::: Task inputs
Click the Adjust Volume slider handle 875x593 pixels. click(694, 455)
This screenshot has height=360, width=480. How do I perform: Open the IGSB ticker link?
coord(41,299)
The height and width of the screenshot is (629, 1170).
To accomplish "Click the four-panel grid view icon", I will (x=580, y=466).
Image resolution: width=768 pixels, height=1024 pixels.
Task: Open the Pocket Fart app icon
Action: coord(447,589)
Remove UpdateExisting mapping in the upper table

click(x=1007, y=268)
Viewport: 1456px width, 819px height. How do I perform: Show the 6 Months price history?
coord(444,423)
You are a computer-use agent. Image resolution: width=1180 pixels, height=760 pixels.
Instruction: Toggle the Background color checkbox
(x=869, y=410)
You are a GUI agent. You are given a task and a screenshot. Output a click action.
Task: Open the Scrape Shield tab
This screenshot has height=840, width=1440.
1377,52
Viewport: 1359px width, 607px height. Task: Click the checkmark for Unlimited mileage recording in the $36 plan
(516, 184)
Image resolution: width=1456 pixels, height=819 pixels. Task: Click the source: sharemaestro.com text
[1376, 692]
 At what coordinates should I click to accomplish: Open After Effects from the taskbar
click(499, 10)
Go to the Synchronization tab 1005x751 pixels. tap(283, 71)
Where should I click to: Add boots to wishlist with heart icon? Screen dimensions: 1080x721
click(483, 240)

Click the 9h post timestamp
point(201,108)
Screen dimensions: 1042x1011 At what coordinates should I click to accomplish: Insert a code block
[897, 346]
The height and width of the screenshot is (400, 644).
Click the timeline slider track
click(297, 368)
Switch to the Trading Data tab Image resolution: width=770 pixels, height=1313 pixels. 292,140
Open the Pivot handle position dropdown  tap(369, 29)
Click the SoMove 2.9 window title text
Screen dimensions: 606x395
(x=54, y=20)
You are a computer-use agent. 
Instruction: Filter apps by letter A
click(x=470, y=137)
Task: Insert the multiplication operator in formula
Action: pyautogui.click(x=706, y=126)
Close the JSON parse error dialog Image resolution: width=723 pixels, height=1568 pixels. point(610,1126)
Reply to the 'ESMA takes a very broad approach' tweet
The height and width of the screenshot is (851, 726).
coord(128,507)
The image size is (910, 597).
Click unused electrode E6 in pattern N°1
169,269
::::::
» **Work required**: Report how many lines above contain the string "computer". Please write the number only.

» **Written answer**: 2